◆ **Your assignment**
Reproduce all the data, character for character.

◆ **Record extracts**
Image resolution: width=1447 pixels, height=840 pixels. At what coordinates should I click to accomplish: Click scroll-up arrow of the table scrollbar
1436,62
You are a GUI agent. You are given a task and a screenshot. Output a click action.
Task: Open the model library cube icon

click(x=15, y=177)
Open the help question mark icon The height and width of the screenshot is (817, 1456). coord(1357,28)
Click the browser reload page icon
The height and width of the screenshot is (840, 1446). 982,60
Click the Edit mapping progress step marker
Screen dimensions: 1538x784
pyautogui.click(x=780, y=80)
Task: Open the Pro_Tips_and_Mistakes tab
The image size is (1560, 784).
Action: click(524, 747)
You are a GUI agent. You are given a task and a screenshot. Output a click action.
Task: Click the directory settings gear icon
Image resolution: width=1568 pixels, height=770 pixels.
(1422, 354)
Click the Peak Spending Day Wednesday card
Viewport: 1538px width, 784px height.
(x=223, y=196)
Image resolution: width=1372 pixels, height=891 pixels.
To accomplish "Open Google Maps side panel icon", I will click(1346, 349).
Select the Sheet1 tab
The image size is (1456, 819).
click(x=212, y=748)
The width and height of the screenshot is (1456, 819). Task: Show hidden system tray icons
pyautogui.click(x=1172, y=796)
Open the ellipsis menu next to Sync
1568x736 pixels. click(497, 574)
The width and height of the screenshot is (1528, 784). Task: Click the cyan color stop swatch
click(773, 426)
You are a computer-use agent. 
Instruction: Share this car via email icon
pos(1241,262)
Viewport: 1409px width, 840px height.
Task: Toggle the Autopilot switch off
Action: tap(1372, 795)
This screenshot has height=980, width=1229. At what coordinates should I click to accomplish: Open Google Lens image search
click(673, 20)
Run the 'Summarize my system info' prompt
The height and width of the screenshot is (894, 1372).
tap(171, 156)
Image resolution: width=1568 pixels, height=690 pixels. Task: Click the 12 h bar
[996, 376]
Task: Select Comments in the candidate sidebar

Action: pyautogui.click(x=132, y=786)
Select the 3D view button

◆ **Reply**
Image resolution: width=1447 pixels, height=840 pixels. At what coordinates should I click to accomplish: Click scroll-up arrow of the table scrollbar
1436,62
You are a GUI agent. You are given a task and a screenshot. Output a click action.
Task: Open the model library cube icon

click(x=15, y=177)
Open the help question mark icon The height and width of the screenshot is (817, 1456). coord(1357,28)
Click the browser reload page icon
The height and width of the screenshot is (840, 1446). 982,60
Click the Edit mapping progress step marker
Screen dimensions: 1538x784
pyautogui.click(x=780, y=80)
Task: Open the Pro_Tips_and_Mistakes tab
The image size is (1560, 784).
Action: click(524, 747)
You are a GUI agent. You are given a task and a screenshot. Output a click action.
Task: Click the directory settings gear icon
Image resolution: width=1568 pixels, height=770 pixels.
(1422, 354)
Click the Peak Spending Day Wednesday card
Viewport: 1538px width, 784px height.
(x=223, y=196)
Image resolution: width=1372 pixels, height=891 pixels.
To accomplish "Open Google Maps side panel icon", I will click(1346, 349).
Select the Sheet1 tab
The image size is (1456, 819).
click(x=212, y=748)
The width and height of the screenshot is (1456, 819). Task: Show hidden system tray icons
pyautogui.click(x=1172, y=796)
Open the ellipsis menu next to Sync
1568x736 pixels. click(497, 574)
The width and height of the screenshot is (1528, 784). Task: Click the cyan color stop swatch
click(773, 426)
You are a computer-use agent. 
Instruction: Share this car via email icon
pos(1241,262)
Viewport: 1409px width, 840px height.
Task: Toggle the Autopilot switch off
Action: tap(1372, 795)
This screenshot has height=980, width=1229. At what coordinates should I click to accomplish: Open Google Lens image search
click(673, 20)
Run the 'Summarize my system info' prompt
The height and width of the screenshot is (894, 1372).
tap(171, 156)
Image resolution: width=1568 pixels, height=690 pixels. Task: Click the 12 h bar
[996, 376]
Task: Select Comments in the candidate sidebar

Action: pyautogui.click(x=132, y=786)
Select the 3D view button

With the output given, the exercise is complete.